Cyber security: What will consumers pay for?

More connected lives, more cyber risks

The extent to which people live their lives online today can be summed up in LocaliQ’s internet minute statistics. Nine million searches happen on Google every minute. Facebook is the world’s third most visited website with three billion monthly active users spending 38 minutes per day on the site and clicking on an average of 12 ads per month. 251 million apps are downloaded per day and more than six million people are shopping online every minute with $4,722 spent every second on Amazon.

STL Partners highlighted the growing dominance of Wi-Fi in the home in Consumer Wi-Fi: Faster, smarter and near-impossible to replace, and the operator strategies to improve Wi-Fi experience with smart Wi-Fi apps and partnerships with value add players such as Plume. Connectivity in the home has become even more important since the COVID-19 pandemic as customers took on entertainment subscriptions (TV and gaming) and added smart TVs, cameras, doorbells, lights, and speakers (with voice assistants) to their home. According to Plume, smartphones (including “guest” phones) are the most prevalent devices in the home with an average of six per household. This is followed by computers (2.6 per household), tablets (1.3), smart TVs (1.1) and set-top boxes (1).

** EXERCISE INSTRUCTIONS **
Copy the cyber security text word for word, everything from "Cyber security: What" down to "second on Amazon.".

** SUPPLIED MATERIAL **

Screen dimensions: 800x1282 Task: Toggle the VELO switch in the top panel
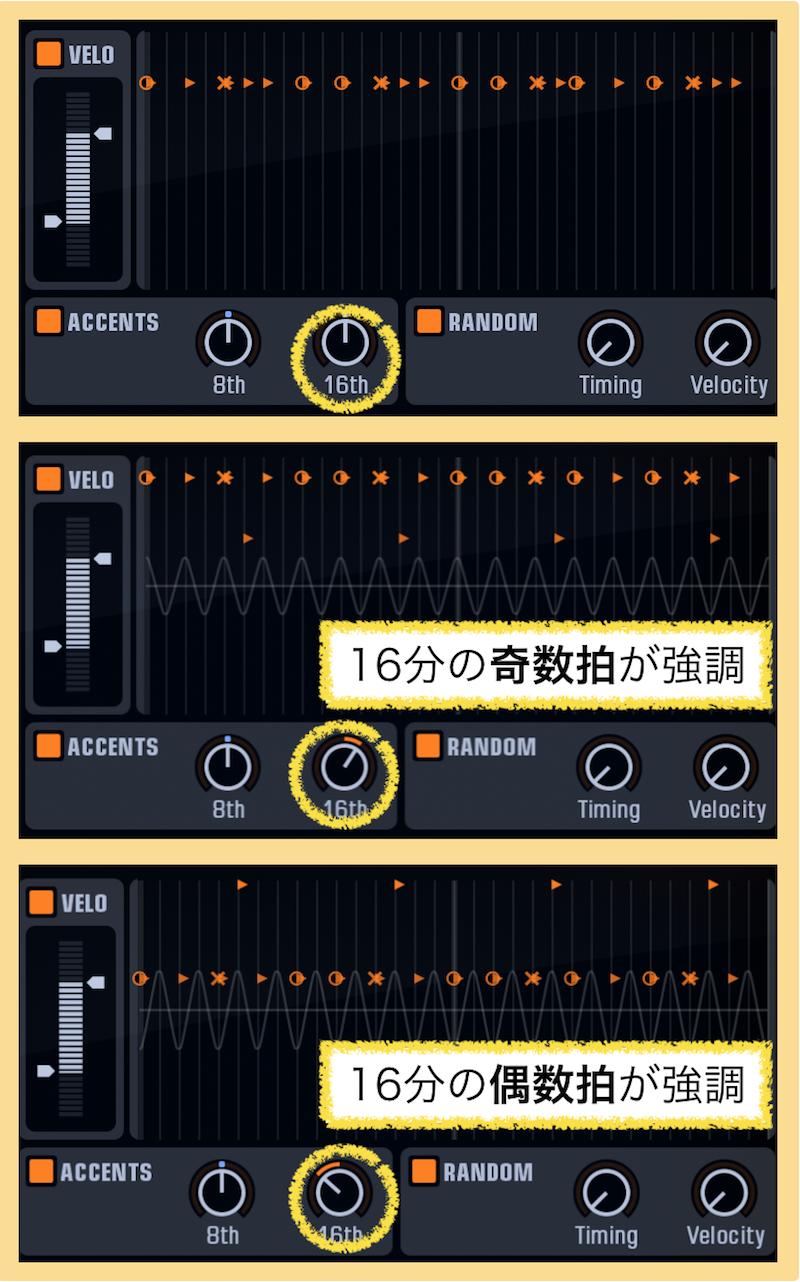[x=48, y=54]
---
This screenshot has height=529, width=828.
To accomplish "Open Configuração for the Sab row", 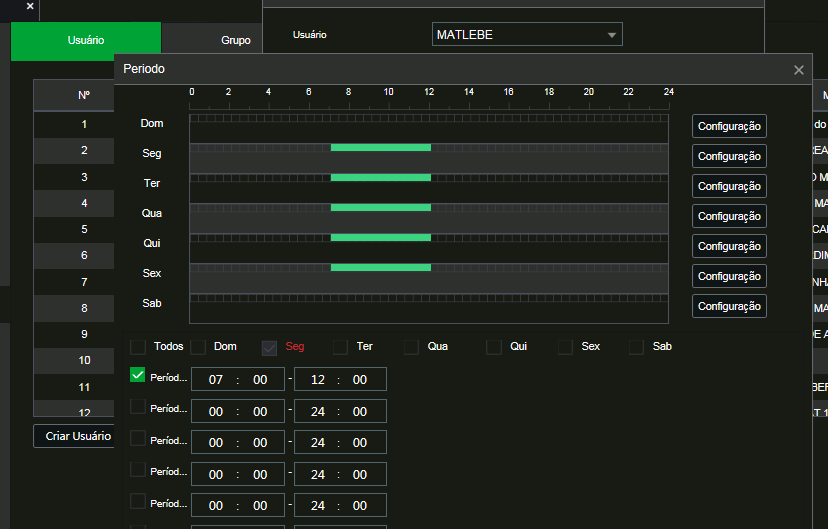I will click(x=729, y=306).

** WRITTEN SOLUTION **
Cyber security: What will consumers pay for?

More connected lives, more cyber risks

The extent to which people live their lives online today can be summed up in LocaliQ’s internet minute statistics. Nine million searches happen on Google every minute. Facebook is the world’s third most visited website with three billion monthly active users spending 38 minutes per day on the site and clicking on an average of 12 ads per month. 251 million apps are downloaded per day and more than six million people are shopping online every minute with $4,722 spent every second on Amazon.